◆ **Short task**
Translate this sentence from the Scala SFTP example below into Spanish: "This is an example of how to use Generic Connector with Apache Spark in order to process files stored in a SFTP server directory."

◆ **Document extract**
Scala Example for SFTP server

This is an example of how to use Generic Connector with Apache Spark in order to process files stored in a SFTP server directory.

Load dependencies for Apache Spark 2.x


In [ ]:
%dep

z.load("alvsanand:spark-generic-connector:0.2.0-spark_2x-s_2.11")

Import dependencies


In [ ]:
import es.alvsanand.sgc.ftp.{FTPCredentials, FTPSlot}
import es.alvsanand.sgc.ftp.secure.{SFTPSgcConnectorFactory, SFTPParameters, KeyConfig}
import org.apache.spark.streaming.sgc._

Create the SgcConnectorParameters with the desired parameters

  • Using user and password authentication:

In [ ]:
val parameters = SFTPParameters("HOST", PORT, "DIRECTORY", FTPCredentials("USER", Option("PASSWORD")))
  • Using private key authentication:

In [ ]:
val parameters = SFTPParameters("HOST", PORT, "DIRECTORY", FTPCredentials("USER"),
                                   pconfig = Option(KeyConfig("PRIVATE_KEY_URL", "PUBLIC_KEY_URL")))
  • Using encrypted private key authentication:

In [ ]:
val parameters = SFTPParameters("HOST", PORT, "DIRECTORY", FTPCredentials("USER"),
                                   pconfig = Option(KeyConfig("PRIVATE_KEY_URL", "PUBLIC_KEY_URL",
                                                       Option("PRIVATE_KEY_PASSWORD")))

Create the RDD passing the SgcConnectorFactory and the parameters


In [ ]:
val rdd = sc.createSgcRDD(SFTPSgcConnectorFactory, parameters)

Use the RDD as desired


In [ ]:
rdd.partitions.map(_.asInstanceOf[SgcRDDPartition[FTPSlot]].slot)
rdd.take(10).foreach(println)

◆ **Given records**
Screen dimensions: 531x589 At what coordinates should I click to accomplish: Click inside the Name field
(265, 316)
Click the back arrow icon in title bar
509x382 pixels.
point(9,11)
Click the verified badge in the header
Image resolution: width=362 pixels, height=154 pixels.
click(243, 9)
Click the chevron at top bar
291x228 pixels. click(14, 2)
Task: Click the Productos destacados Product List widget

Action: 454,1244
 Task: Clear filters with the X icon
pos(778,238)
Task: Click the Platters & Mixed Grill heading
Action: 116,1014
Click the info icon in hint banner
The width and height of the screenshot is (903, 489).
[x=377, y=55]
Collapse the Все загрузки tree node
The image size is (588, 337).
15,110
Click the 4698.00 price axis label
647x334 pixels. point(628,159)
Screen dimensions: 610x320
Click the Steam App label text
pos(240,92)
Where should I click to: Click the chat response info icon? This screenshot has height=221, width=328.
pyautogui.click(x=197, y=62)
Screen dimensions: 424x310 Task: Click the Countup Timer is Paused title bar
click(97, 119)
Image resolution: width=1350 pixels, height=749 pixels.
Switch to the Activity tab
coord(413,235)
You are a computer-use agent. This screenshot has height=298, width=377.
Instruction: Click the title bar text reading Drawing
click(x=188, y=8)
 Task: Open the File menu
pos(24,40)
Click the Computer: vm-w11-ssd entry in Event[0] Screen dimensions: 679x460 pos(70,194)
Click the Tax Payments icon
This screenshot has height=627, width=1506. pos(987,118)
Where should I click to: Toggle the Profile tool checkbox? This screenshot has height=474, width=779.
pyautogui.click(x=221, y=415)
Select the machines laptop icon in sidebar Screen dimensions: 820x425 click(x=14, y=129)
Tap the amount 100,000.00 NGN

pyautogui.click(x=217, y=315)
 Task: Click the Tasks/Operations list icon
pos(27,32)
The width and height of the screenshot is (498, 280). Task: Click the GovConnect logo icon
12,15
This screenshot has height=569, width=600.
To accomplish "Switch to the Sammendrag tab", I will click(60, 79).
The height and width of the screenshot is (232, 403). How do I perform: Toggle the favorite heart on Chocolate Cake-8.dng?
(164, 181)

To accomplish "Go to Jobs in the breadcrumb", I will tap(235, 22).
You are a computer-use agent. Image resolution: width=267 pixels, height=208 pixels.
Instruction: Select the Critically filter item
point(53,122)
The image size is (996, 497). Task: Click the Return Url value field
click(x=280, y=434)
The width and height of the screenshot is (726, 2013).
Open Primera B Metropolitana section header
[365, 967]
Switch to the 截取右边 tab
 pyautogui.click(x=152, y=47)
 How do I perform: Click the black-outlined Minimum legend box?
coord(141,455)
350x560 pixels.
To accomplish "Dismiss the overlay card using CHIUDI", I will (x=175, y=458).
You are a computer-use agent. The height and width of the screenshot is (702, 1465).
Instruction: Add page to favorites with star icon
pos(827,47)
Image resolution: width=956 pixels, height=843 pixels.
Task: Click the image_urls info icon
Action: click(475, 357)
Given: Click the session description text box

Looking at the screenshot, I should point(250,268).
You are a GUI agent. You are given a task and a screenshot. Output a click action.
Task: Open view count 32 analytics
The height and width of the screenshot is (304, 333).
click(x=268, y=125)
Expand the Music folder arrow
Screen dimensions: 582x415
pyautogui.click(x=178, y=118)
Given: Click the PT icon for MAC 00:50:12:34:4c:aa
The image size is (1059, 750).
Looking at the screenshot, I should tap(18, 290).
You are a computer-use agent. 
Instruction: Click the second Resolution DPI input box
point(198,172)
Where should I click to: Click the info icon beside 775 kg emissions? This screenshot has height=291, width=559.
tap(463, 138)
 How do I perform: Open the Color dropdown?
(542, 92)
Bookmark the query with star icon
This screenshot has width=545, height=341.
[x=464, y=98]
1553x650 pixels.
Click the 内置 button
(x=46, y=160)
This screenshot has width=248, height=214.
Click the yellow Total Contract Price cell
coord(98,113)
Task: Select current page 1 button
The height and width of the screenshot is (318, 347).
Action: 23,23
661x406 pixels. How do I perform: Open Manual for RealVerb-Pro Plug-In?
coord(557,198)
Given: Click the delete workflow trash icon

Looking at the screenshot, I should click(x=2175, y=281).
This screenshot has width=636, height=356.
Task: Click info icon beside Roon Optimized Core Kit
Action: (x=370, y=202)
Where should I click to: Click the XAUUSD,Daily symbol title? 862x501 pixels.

◆ **Solution**
Este es un ejemplo de cómo usar Generic Connector con Apache Spark para procesar archivos almacenados en un directorio de un servidor SFTP.